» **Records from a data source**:
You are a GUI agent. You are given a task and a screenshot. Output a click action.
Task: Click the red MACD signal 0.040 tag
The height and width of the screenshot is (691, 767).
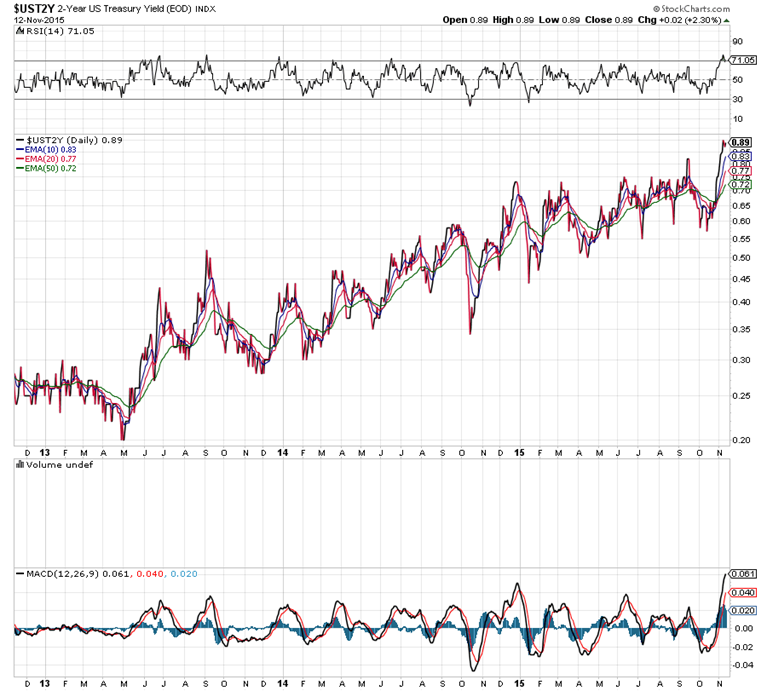click(742, 593)
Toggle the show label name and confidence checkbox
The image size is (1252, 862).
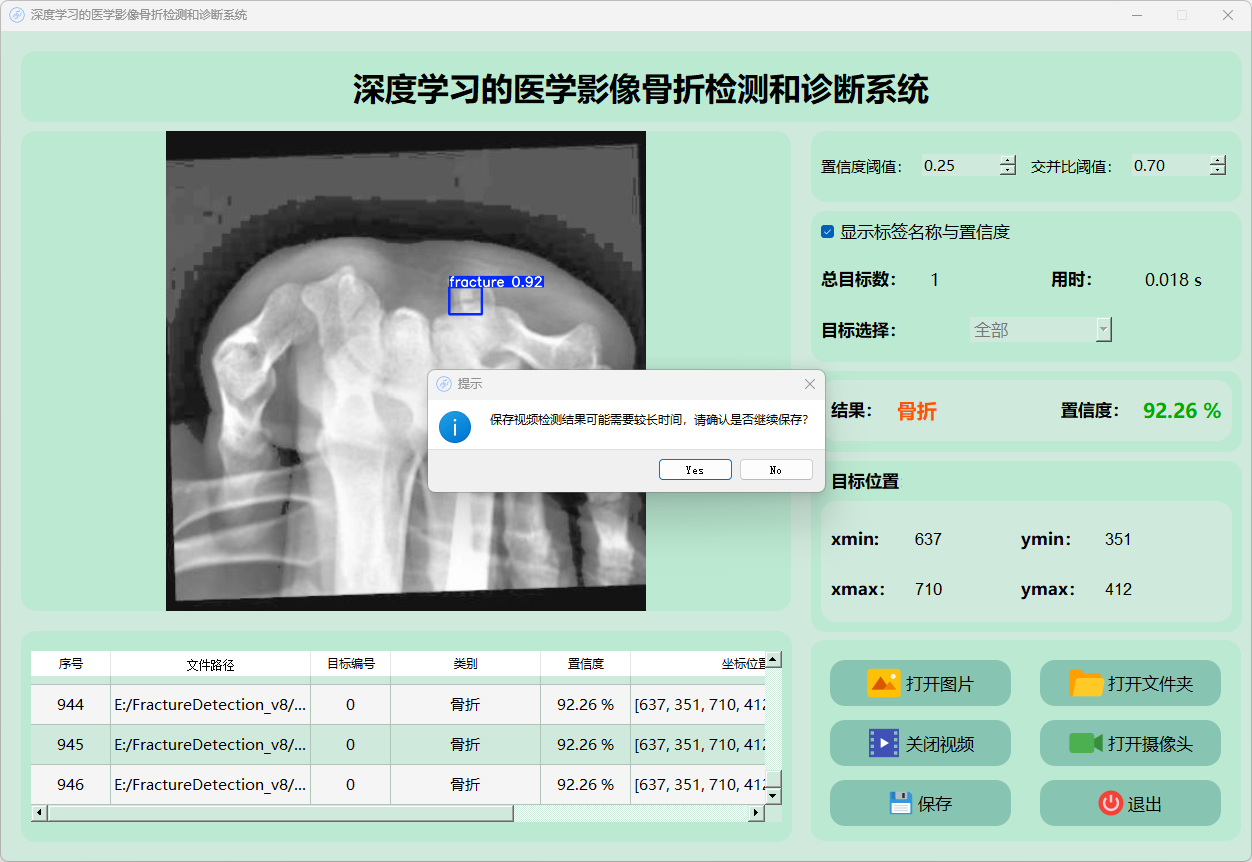828,232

» **What to do**:
Recast the rows above as a two-column CSV with the headers request and answer, giving one CSV line per row, each field in double quotes with its line breaks replaced by spaces. Leave the pictures out.

» **Solved exercise**:
request,answer
"You are a GUI agent. You are given a task and a screenshot. Output a click action. Task: Click the red MACD signal 0.040 tag The height and width of the screenshot is (691, 767).","click(742, 593)"
"Toggle the show label name and confidence checkbox The image size is (1252, 862).","828,232"